▶ Records from a data collection
+===+

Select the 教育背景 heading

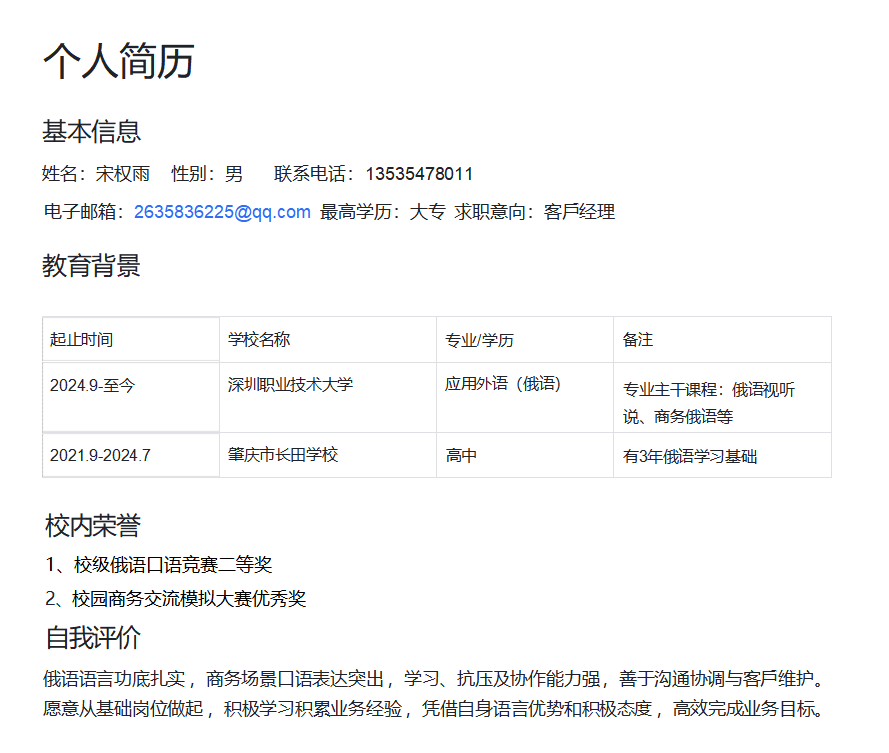tap(91, 265)
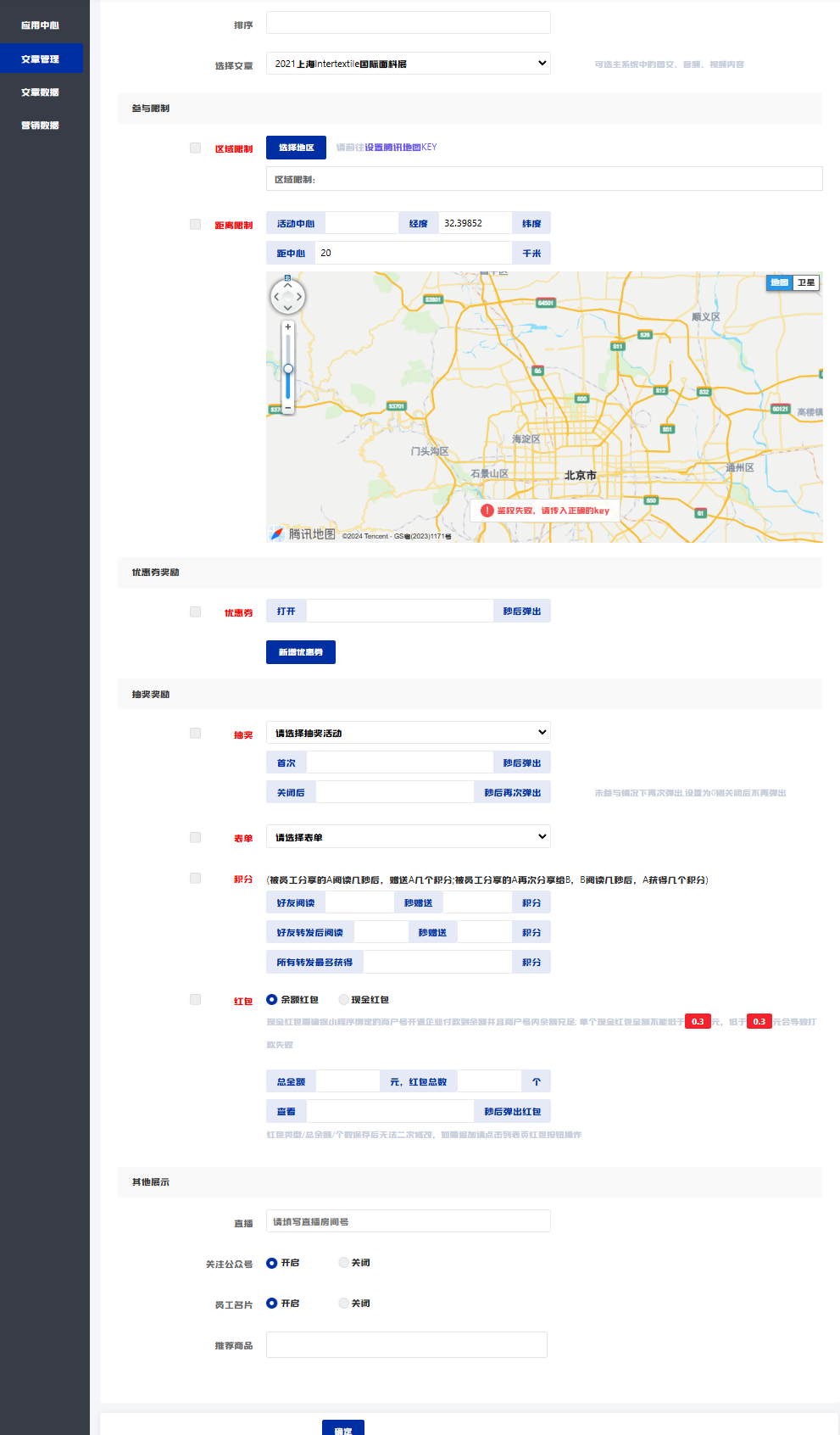Image resolution: width=840 pixels, height=1435 pixels.
Task: Expand the 请选择抽奖活动 dropdown
Action: point(408,733)
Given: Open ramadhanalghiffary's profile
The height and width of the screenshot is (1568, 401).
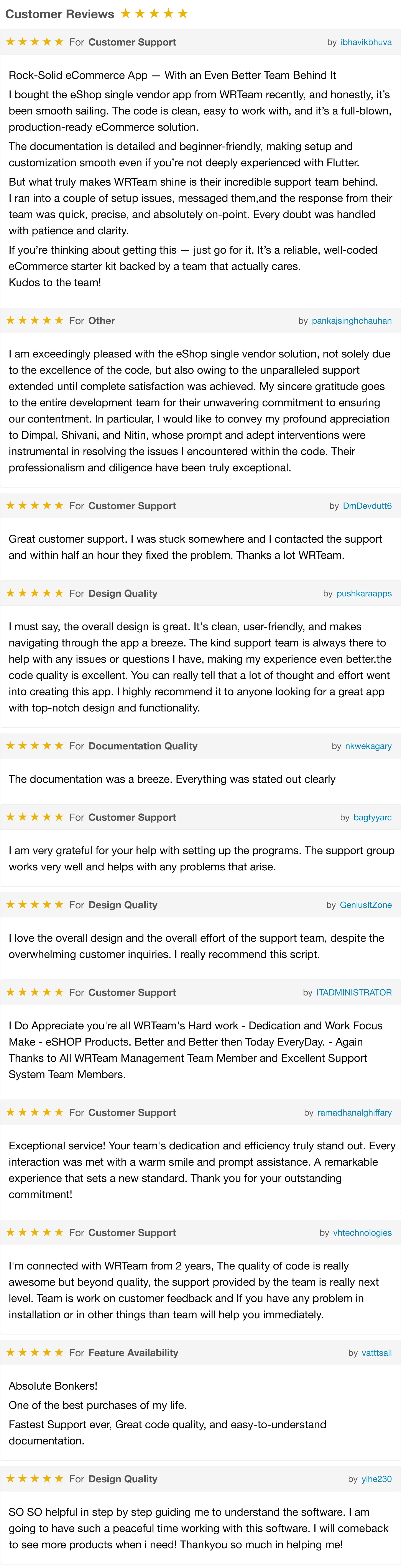Looking at the screenshot, I should (354, 1113).
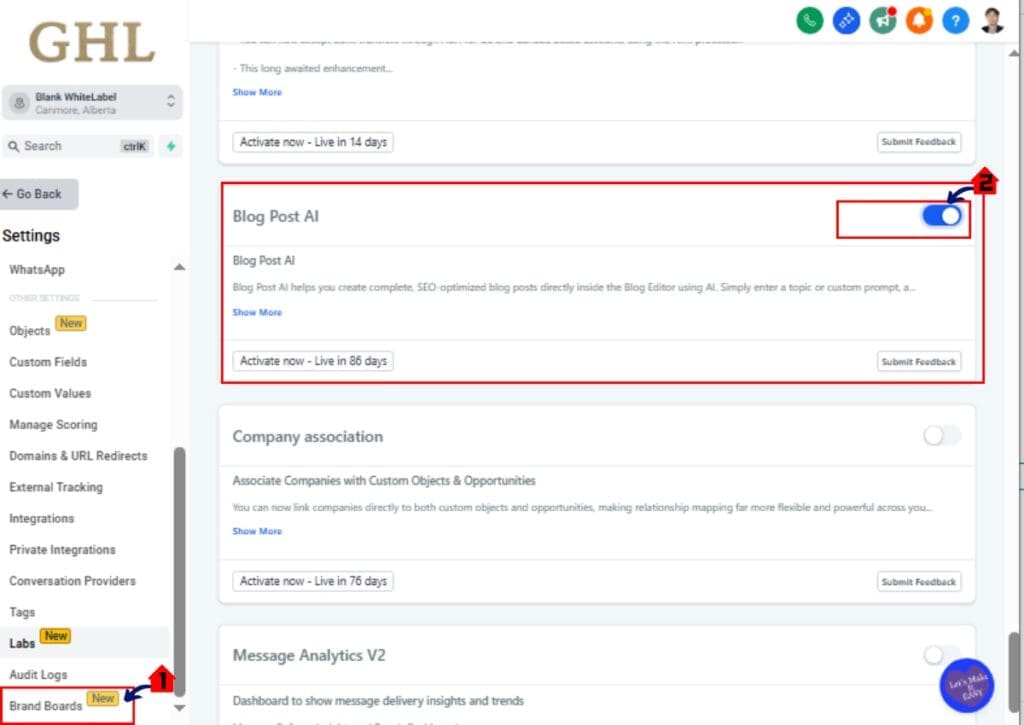Click the profile avatar in the top-right corner
The width and height of the screenshot is (1024, 725).
pyautogui.click(x=991, y=20)
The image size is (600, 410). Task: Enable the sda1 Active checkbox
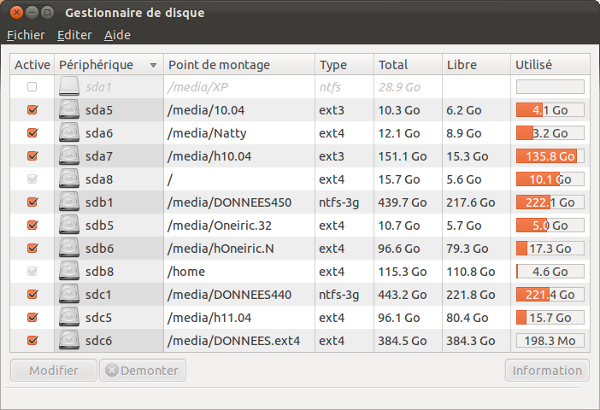click(x=32, y=87)
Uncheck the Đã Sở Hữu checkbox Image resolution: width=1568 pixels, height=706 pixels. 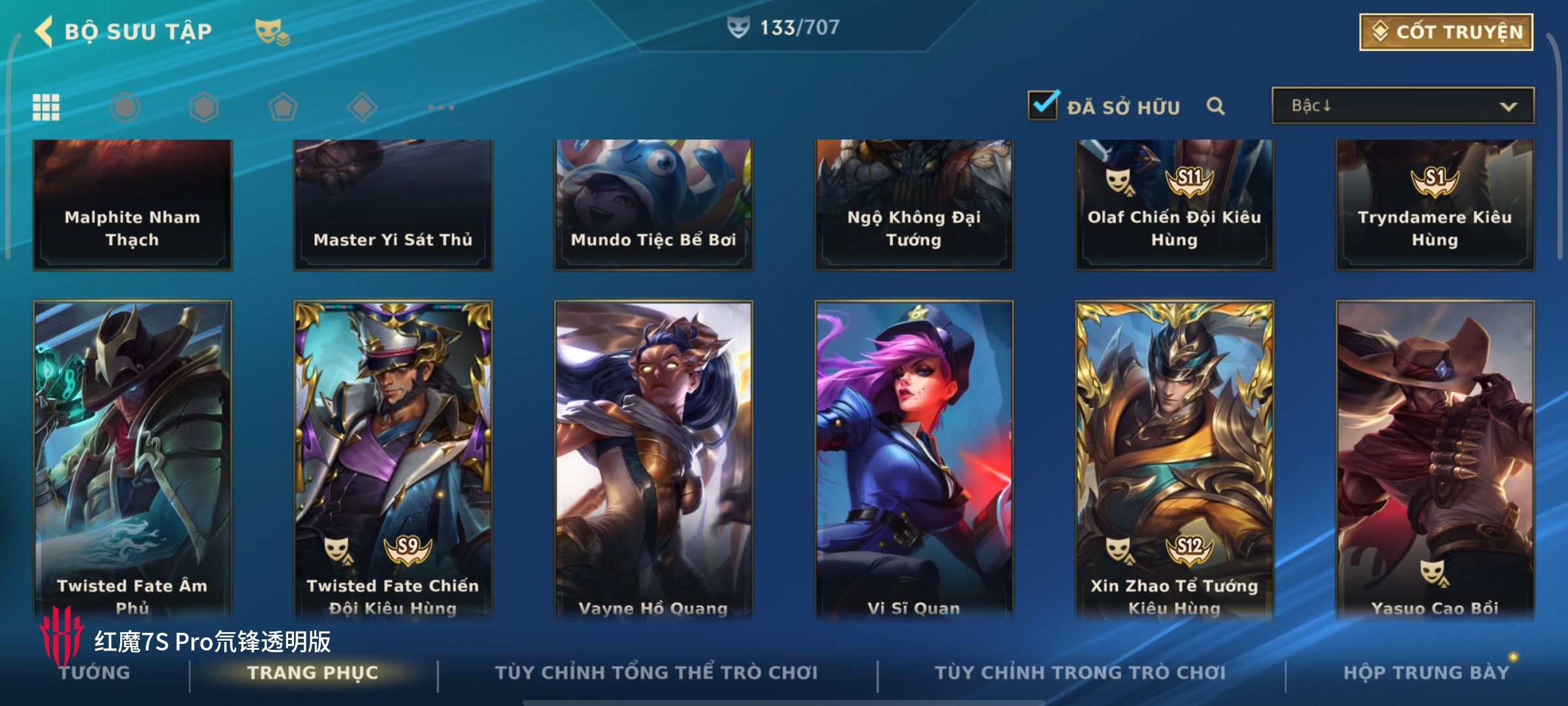coord(1043,105)
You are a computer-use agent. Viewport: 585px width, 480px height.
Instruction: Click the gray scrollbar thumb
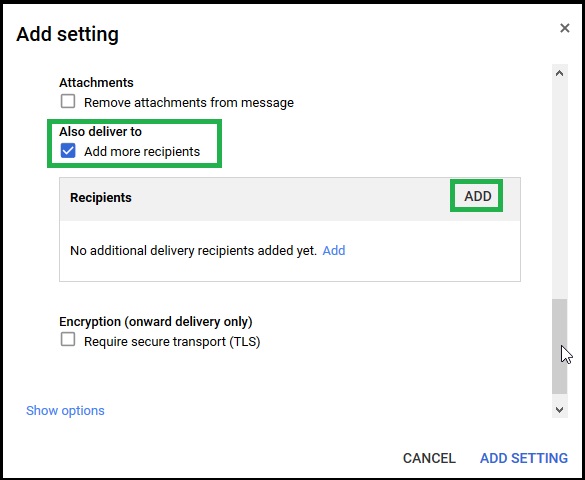tap(559, 346)
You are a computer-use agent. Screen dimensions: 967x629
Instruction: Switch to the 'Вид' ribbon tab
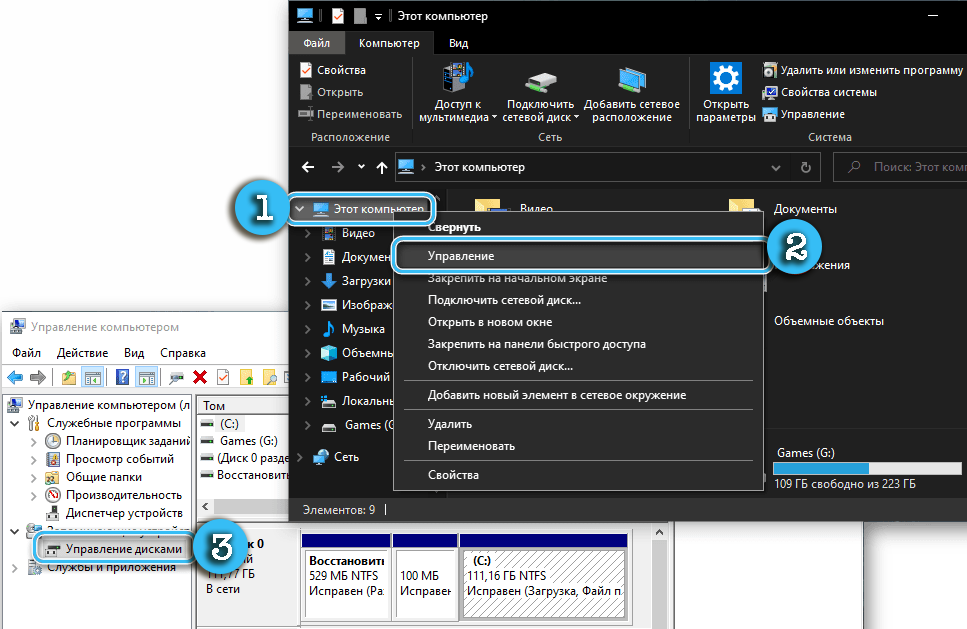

+===+

The required answer is the lines from the one that contains "You are a computer-use agent. Screen" through the last line of the records, restated word for word, with every picture dropped.

▶ Reply
You are a computer-use agent. Screen dimensions: 967x629
Instruction: Switch to the 'Вид' ribbon tab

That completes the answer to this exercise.